Aim
Please show every line in the items below that contains the string "Task", copying each one in full.

Exercise input
★ ★ ★ ★ ★ ★ ★

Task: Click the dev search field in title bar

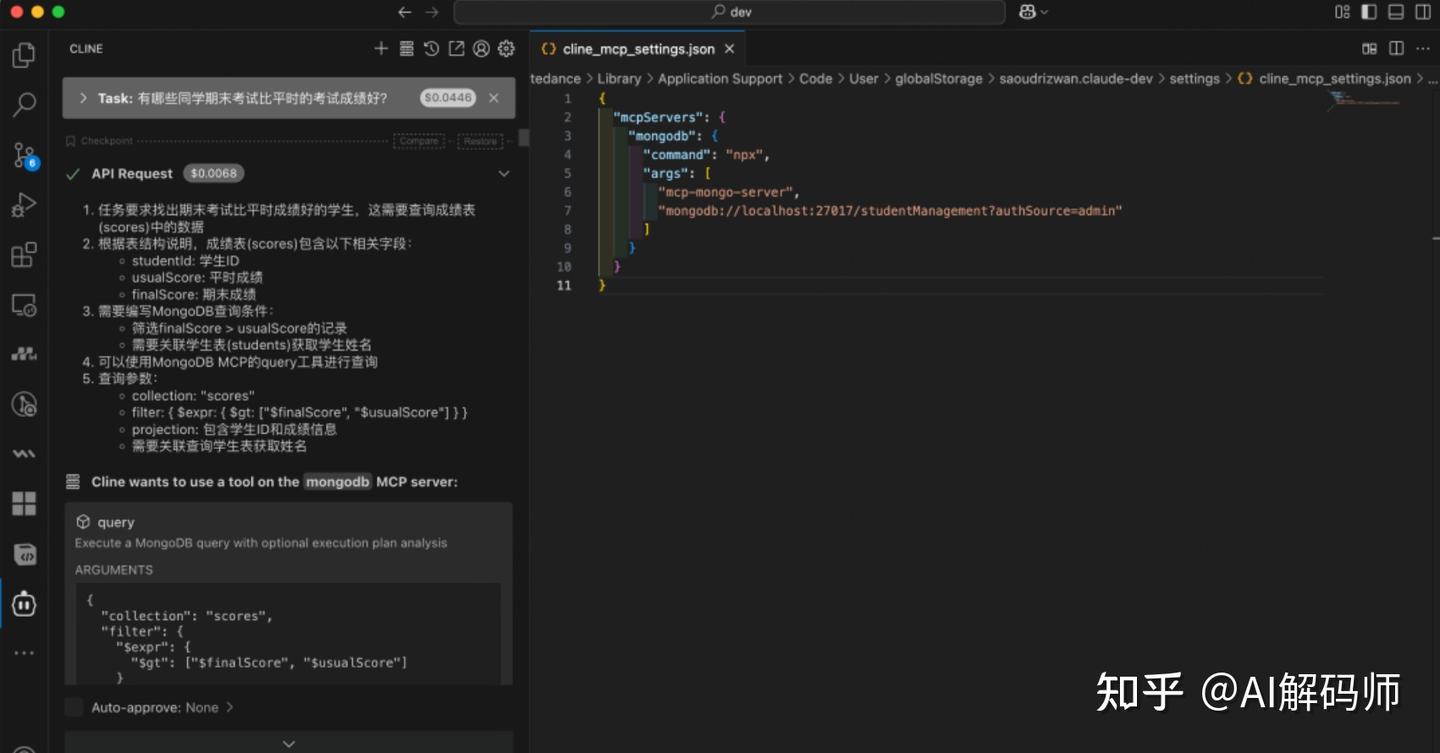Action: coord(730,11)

★ ★ ★ ★ ★ ★ ★

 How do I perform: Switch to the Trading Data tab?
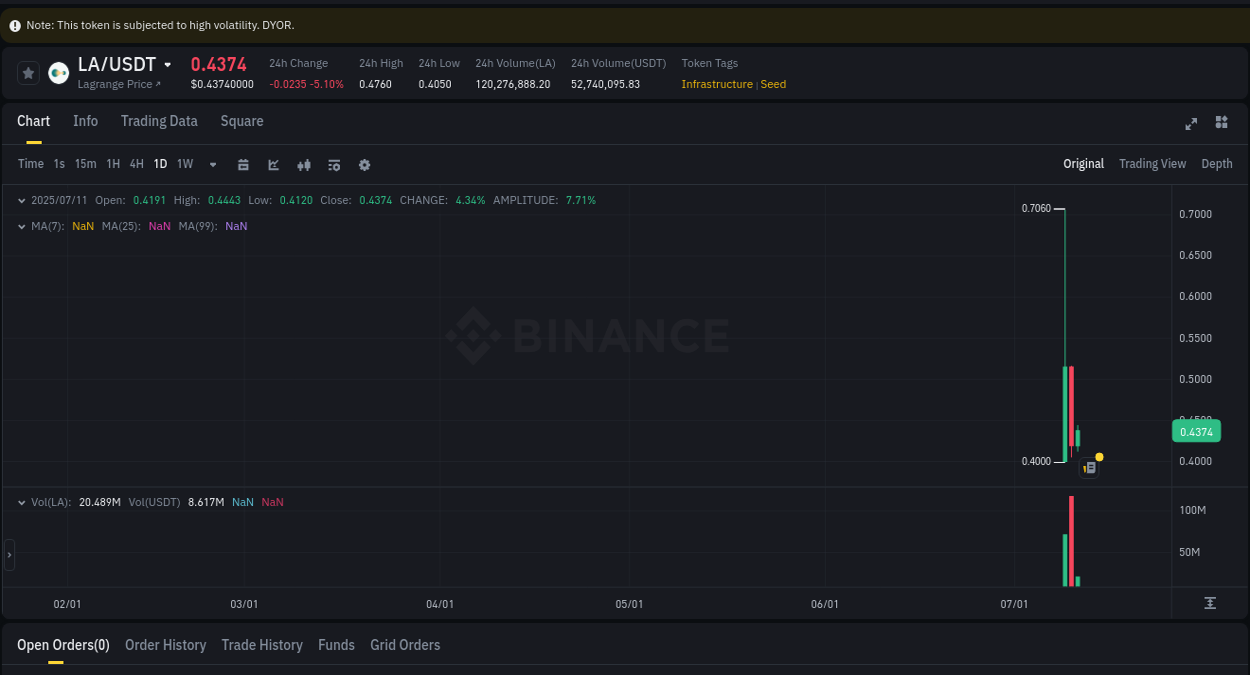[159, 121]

★ ★ ★ ★ ★ ★ ★

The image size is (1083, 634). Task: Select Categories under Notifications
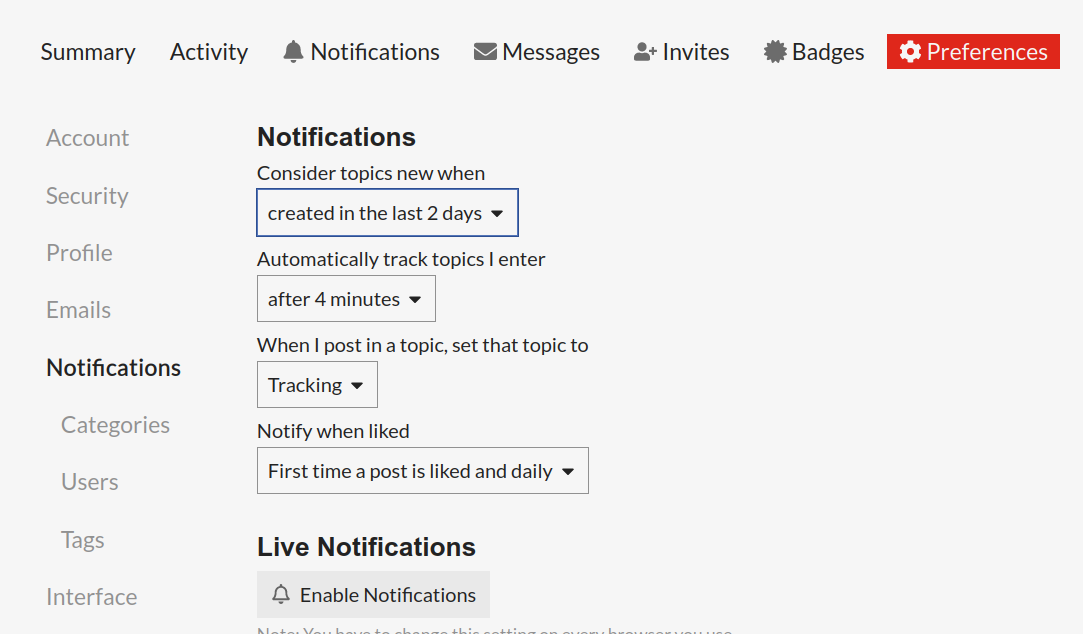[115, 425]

★ ★ ★ ★ ★ ★ ★

Correct answer
Task: Click the dev search field in title bar
The image size is (1083, 634). Task: Select Categories under Notifications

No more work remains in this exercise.